Gleich zwei neue Versionen Microsoft zeigt Doppel-Windows

Gleich zwei neue Windows-Versionen zeigt Microsoft auf der embedded world 2013.
Werner Reuss, Director Business Group Windows Embedded Germany. Gleich zwei neue Windows-Versionen zeigt Microsoft auf der embedded world 2013.

Neben Windows Embedded 8, zeigt Microsoft auf der embedded world 2013 auch noch eine Preview auf die nächste Version von Windows Embedded Compact.

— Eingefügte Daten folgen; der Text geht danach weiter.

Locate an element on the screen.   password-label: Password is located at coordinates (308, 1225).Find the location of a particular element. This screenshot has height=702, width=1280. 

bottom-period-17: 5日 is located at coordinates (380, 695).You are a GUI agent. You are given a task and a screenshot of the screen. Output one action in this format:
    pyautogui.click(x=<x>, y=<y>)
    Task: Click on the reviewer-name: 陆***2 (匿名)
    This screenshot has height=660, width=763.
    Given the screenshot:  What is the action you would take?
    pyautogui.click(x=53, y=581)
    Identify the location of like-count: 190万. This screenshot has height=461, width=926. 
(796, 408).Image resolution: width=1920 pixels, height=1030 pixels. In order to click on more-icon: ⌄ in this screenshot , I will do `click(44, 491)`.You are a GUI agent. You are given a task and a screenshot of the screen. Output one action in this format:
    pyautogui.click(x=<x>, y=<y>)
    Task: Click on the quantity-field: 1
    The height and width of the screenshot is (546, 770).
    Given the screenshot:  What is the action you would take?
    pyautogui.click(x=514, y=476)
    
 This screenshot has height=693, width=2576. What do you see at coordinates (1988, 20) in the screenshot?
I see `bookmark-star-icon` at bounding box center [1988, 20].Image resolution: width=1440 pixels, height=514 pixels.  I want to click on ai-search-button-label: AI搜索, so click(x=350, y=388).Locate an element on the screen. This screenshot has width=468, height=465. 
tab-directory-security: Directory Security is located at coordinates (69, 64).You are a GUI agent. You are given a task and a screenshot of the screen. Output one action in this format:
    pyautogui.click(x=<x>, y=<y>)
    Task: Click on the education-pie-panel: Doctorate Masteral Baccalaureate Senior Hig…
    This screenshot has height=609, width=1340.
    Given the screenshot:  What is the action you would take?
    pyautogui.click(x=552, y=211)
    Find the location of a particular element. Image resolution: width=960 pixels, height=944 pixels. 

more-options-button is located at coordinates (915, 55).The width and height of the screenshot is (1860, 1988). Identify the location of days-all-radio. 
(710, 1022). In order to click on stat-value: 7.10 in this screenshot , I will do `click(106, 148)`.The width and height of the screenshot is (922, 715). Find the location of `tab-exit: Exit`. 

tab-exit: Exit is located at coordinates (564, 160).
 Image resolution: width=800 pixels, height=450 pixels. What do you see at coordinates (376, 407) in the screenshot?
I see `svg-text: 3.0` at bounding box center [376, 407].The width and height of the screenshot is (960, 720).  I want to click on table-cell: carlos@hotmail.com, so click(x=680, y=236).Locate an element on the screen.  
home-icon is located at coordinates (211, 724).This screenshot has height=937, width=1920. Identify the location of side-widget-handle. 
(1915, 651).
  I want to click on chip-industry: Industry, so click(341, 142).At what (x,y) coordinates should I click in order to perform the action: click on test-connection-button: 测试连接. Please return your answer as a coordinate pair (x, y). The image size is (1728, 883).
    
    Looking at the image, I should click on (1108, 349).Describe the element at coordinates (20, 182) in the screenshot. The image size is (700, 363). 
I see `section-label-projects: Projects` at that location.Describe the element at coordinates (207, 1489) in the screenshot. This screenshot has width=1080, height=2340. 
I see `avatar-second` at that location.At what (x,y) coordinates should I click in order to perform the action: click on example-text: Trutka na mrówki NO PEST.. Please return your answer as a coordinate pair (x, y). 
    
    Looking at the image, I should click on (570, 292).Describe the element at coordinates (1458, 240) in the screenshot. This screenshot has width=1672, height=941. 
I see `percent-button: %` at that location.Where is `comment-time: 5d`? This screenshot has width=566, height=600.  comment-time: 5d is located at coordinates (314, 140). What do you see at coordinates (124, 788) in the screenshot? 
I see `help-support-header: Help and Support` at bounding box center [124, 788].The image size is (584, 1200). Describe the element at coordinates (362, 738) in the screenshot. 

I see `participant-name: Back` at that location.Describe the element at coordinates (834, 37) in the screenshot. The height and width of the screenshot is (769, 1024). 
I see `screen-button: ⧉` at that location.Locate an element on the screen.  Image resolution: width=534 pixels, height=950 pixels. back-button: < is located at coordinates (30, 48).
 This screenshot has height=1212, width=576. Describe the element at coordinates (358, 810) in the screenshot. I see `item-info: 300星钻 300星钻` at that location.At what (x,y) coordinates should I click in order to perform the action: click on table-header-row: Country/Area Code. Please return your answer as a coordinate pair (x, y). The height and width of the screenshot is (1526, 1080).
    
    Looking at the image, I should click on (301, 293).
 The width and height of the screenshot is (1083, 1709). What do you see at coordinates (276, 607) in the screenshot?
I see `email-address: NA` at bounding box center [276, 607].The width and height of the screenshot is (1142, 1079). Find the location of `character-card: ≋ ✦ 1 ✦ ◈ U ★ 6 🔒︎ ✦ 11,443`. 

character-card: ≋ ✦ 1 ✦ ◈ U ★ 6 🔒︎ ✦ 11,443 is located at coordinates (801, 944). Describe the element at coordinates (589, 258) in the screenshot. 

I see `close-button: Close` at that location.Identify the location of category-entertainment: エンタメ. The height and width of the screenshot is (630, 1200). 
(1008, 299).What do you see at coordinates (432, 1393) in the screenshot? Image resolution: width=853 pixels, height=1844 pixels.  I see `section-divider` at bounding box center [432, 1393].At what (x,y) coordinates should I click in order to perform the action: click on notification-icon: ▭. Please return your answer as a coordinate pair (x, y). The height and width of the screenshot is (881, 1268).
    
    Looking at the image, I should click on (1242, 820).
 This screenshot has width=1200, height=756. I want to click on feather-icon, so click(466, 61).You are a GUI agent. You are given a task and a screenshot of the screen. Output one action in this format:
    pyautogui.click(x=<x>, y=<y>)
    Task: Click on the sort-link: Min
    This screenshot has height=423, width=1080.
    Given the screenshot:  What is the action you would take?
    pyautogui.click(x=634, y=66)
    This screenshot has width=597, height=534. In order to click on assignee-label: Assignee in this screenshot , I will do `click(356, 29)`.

Ein universelles Windows 8 für ARM bleibt aber ein Wunschtraum.

Windows 8 Embedded steht kurz vor der offiziellen Freigabe und unterscheidet sich in mehreren Punkten von der PC-Version: Die Software kann bezüglich des Funktionsumfangs individuell auf das Zielsystem zugeschnitten werden und sowohl Betriebssystem als auch Anwendungen müssen vom Endnutzer nicht aktiviert werden. Bei den neuen, bildschirmfüllenden Apps, die sonst nur über den Windows-Store installiert werden können, ist ein Entwickleraccount nötig. Dort lädt der Entwickler die App in einen nicht-öffentlichen Bereich hoch. Nach erfolgreicher Zertifizierung kann er die Anwendung auf beliebig viele Windows-Embedded-Systeme übertragen.

Mit der Ankündigung, dass es von Windows 8 auch eine Version für ARM-Systeme gibt, hatte Microsoft die Hoffnung geweckt, dass Windows damit eine freie Wahl zwischen ARM- und x86-Hardware eröffnen könnte. Diese Hoffnung wird sich nicht erfüllen, denn das, was als Windows-RT auf ARM-Tablets läuft, ist eng an die Hardware gekoppelt und wird auch für den Embedded-Bereich nicht als eigenständiges Software-Produkt in den Handel kommen. “Zu kompliziert” sei die Anpassung an die Hardware, sagt Günther Fischer, Principal Systems Engineer bei Microsoft. “Unser Angebot für die ARM-Plattform ist Windows Embedded Compact,” ergänzt Werer Reuss, Director des Embedded-Geschäfts für Deutschland. Von diesem Betriebssystem zeigt Microsoft eine Preview auf die Version 2013, die im weiteren Verlauf des Jahres erscheinen soll.

Die Hauptzielrichtung von Microsoft sind sog. “Intelligent Systems”. Darunter versteht Microsoft Systeme aus vernetzten Geräte, die eine große Menge an Daten produzieren. So sammelt z.B. ein Boeing Dreamliner pro Stunde 1 Terabyte an Daten, sagt Werner Reuss, Director Business Group Windows Embedded Germany. Auf der embedded world zeigt Microsoft als Beispiel für ein intelligentes System das Projekt “Knight 2000” – ein Fahrzeug, das mit Windows-Embedded-8-Geräten ausgerüstet ist. Genauso gut könnten aber auch Roboterarme, Kassensysteme oder Sensoren Bestandteile des intelligenten Systems sein. Diese Geräte lassen sich dank des Windows-(Embedded-)Betriebssystems nahtlos in die Unternehmens-IT einbinden. Mit Server-gestützten Anwendungen wie z.B. “StreamInside” können während des laufenden Betriebs Datenanalysen in Echtzeit durchgeführt und auf einem Sharepoint-Dashboard dargestellt werden. Das kann Verkaufszahlen genauso betreffen wie die aktuelle Energieproduktion eines Wind- oder Solarparks.